To allow night work or not? On Nov. 6, the South Portland City Council will consider a change to the ordinance prohibiting any night time construction within the city’s limits. The change would grant the council authority to waive this prohibition. Currently, there are no mechanisms for granting exceptions to the rule. If the ordinance change is approved on Nov. 6 and again following a public hearing and second vote on Nov. 20, the council could then consider a request by the Maine Department of Transportation to apply a waiver to it’s oft-delayed completion of the Exit 3 improvements.

At both the Nov. 6 and Nov. 20 meetings, the council will likely hear from the residents of Evergreen Road, Hobart, Linton Hall and other streets that are neighbors to Interstate 295 between exits 3 and 4 who have witnessed the highway and the sound it creates grow and grow.

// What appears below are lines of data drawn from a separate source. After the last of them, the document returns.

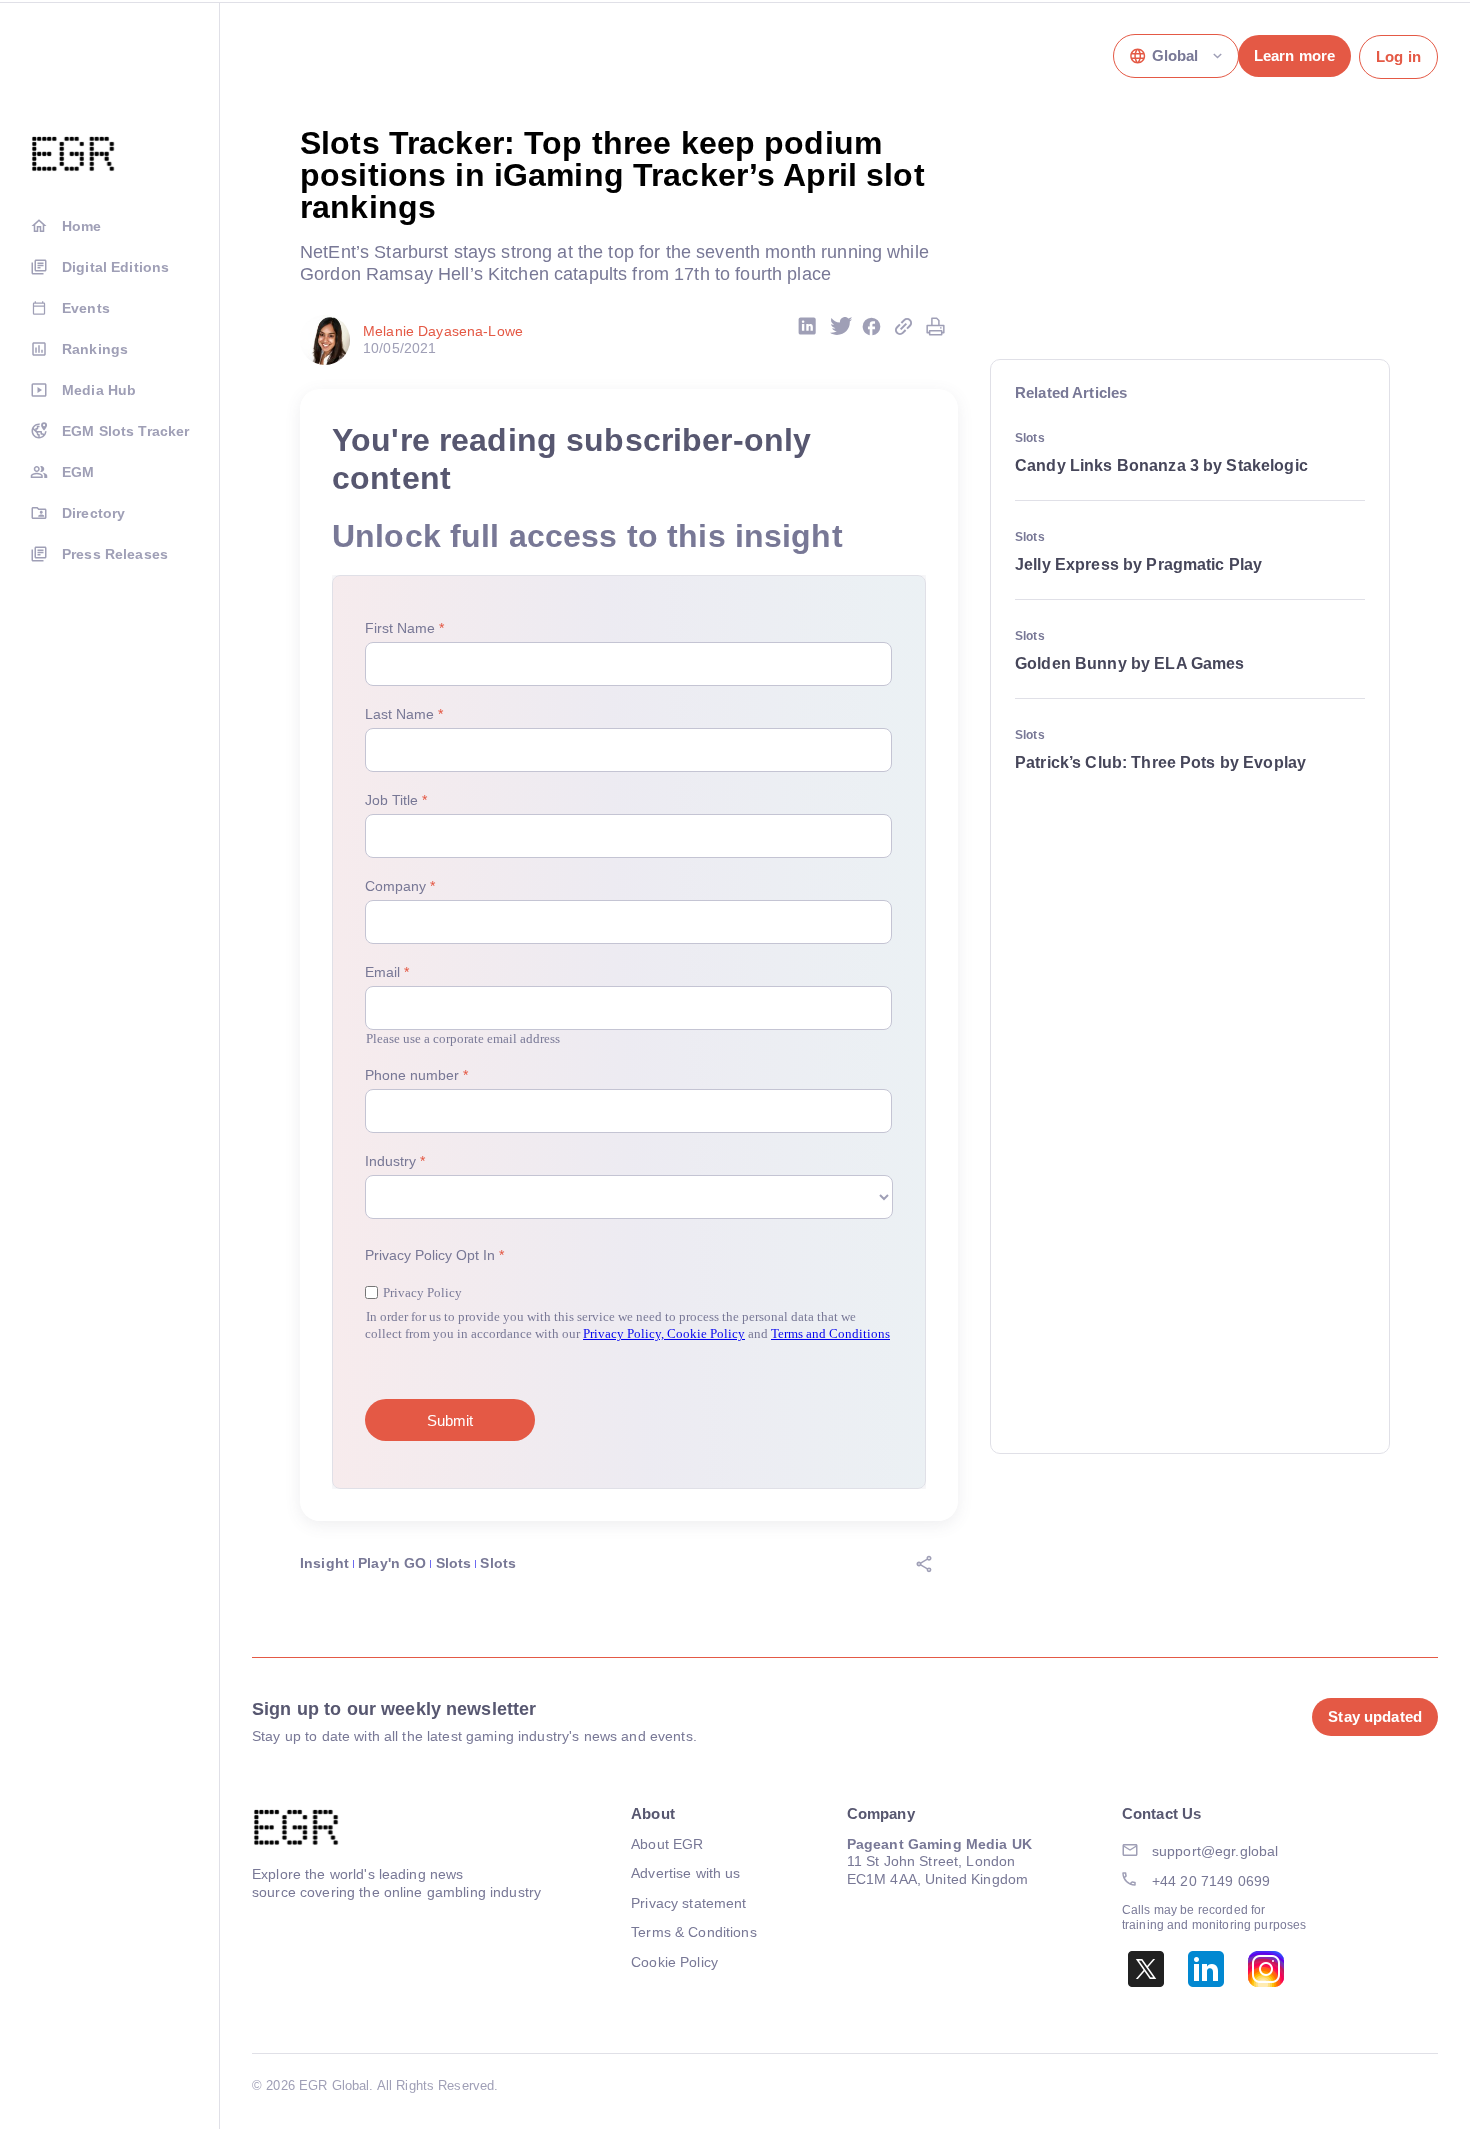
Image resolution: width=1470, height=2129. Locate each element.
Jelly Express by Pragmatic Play (1138, 564)
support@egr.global (1215, 1851)
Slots (454, 1563)
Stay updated (1375, 1716)
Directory (93, 513)
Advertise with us (685, 1873)
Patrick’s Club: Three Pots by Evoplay (1160, 762)
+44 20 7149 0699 (1211, 1881)
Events (86, 308)
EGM (78, 472)
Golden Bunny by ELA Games (1130, 663)
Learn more (1294, 55)
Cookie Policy (674, 1962)
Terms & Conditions (694, 1932)
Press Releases (115, 554)
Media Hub (99, 390)
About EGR (667, 1844)
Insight (324, 1563)
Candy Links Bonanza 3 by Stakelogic (1161, 465)
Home (82, 226)
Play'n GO (392, 1563)
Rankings (95, 349)
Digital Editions (115, 267)
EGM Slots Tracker (125, 431)
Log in (1398, 56)
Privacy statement (688, 1903)
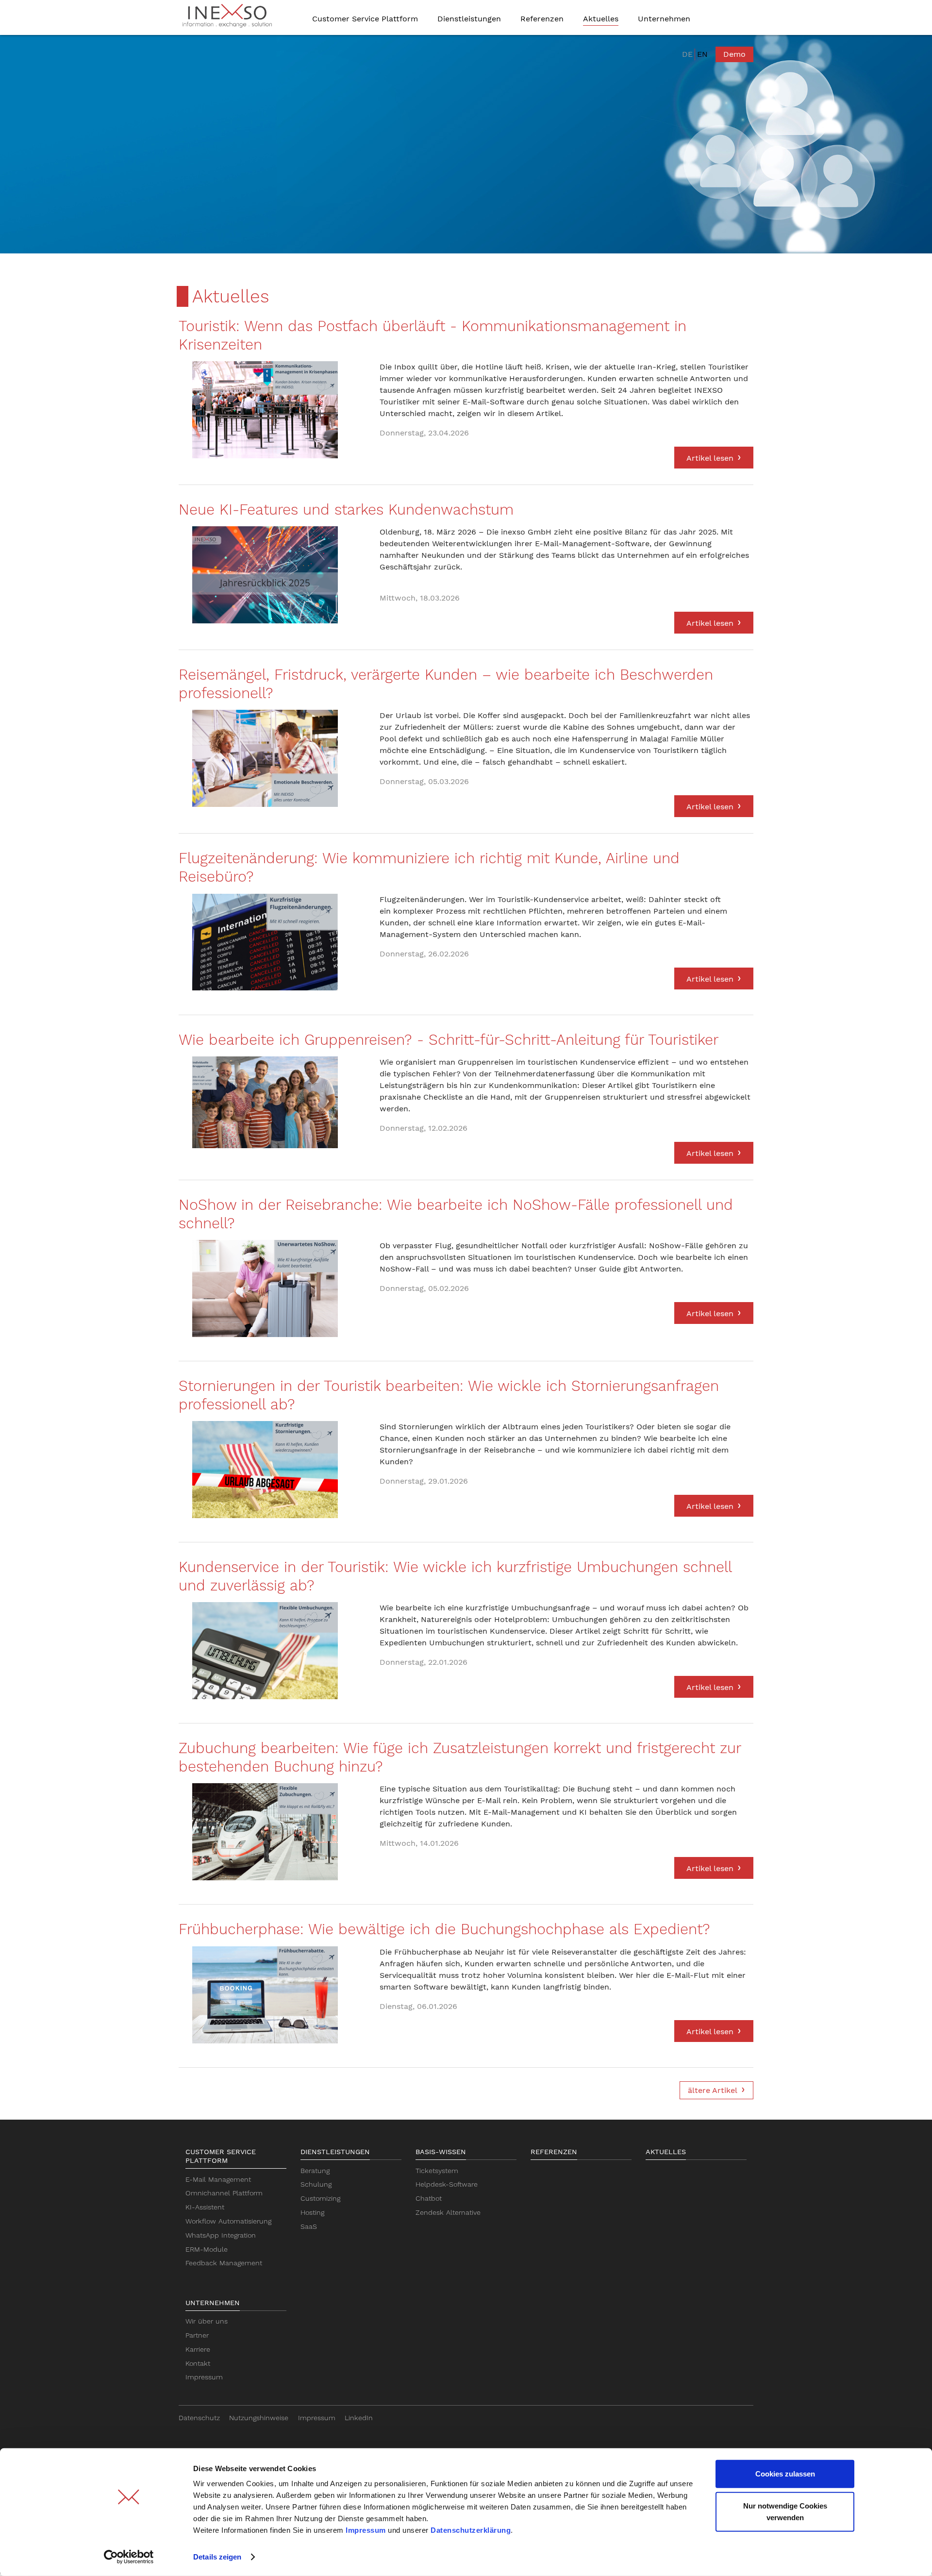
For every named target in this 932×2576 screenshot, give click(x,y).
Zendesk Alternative (448, 2212)
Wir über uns (206, 2321)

While the issue of whether or not night work will proceed at this location will not be decided at these meetings (a very public process is planned to debate the specific proposal); enacting the ordinance change will clear the way for such a debate.

Night work at Exit 3, all sides agree, amounts to deciding between two bad options. Does the city allow its already frazzled residents to endure a new spectrum of aural offenses at impossibly inconvenient times? Or does it take into account the necessity to get an important project– not just to South Portland but the entire metropolitan area– done as quickly and efficiently as possible?

We hope the council takes into account more views than those constituents who vote. There are also those who work, shop, eat and visit South Portland. Night work will be awful for the residents of the area. Not doing it could impact the productivity of thousands more for months. The council needs to pass this waiver. The council and all of the region's legislators also need to push for the installation of sound barriers for residents who bear the burden of this important corridor.